Secrets are easy to keep so long as no one finds out.
So long as no one sees you. Someone who knows your brother, say. Someone who has just started working at the Spanish City and notices you coming out of the door at the back of the arcade.
Sass Hennessey’s sister, Anna, for example, who is in the same school year as my brother Clem and whose mum had got her a Saturday job at the Polly Donkin Tea Rooms.
Give me a week, give me a week. It was going around in my head, like some annoying song that gets stuck, as I was walking back from the Spanish City, up our lane, swinging my school bag.

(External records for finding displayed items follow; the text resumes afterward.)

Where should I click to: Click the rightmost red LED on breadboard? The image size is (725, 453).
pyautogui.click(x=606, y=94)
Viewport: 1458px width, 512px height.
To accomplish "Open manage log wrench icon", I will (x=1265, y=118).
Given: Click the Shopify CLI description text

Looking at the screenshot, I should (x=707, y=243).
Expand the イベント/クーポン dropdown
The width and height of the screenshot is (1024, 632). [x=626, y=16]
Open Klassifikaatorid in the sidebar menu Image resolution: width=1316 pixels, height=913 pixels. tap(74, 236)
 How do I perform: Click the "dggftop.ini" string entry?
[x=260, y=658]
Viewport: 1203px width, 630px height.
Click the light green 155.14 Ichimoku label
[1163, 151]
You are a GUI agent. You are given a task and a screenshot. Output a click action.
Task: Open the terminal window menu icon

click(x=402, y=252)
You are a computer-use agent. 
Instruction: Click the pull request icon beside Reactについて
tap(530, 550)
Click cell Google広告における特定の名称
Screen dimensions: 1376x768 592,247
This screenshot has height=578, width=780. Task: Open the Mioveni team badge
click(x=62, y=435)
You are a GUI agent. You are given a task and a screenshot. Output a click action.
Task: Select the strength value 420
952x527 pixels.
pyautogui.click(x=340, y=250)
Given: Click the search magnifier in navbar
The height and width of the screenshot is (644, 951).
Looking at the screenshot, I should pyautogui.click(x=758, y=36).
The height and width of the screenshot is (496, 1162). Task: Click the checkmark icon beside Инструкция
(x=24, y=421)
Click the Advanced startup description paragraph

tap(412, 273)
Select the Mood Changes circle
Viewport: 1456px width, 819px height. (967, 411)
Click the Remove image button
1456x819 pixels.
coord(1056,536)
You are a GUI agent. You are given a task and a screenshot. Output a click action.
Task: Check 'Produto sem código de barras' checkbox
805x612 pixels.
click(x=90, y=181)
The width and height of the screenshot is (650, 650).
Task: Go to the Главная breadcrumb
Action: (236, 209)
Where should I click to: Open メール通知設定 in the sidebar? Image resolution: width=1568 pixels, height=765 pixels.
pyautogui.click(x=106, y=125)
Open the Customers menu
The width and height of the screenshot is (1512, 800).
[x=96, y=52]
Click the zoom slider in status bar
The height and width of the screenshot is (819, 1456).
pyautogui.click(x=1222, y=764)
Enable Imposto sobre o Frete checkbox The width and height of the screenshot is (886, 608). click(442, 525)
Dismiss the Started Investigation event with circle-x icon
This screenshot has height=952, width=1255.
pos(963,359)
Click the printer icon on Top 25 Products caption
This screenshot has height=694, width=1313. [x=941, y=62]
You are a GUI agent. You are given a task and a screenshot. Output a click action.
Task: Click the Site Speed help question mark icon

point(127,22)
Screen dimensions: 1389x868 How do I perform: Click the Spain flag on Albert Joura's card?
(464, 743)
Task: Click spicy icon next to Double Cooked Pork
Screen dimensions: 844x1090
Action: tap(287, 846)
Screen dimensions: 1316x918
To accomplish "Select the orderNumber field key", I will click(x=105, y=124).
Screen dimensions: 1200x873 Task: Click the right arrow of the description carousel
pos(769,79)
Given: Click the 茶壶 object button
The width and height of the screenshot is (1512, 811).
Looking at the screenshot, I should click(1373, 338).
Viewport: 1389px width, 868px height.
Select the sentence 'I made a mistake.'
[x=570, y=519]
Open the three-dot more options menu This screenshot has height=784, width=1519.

I was surprised to see Clem come out of Dad’s workshop, wiping his oily hands on a towel.
We live in a farmhouse, although it’s not a proper working farm any more. Nearly all of the other farms around us have been sold for development. You can stand by Mum’s tree in the top field with the cows, and see houses and cranes and half-built flats in every direction apart from to the east, where the sea glints silver in the distance. (The cows are not ours, though I wish they were.)
Down the lane from our farmhouse is Dad’s workshop where he restores old cars, and a barn with bits of engines, exhausts, and car doors and stuff.
It looked like Clem had been expecting me.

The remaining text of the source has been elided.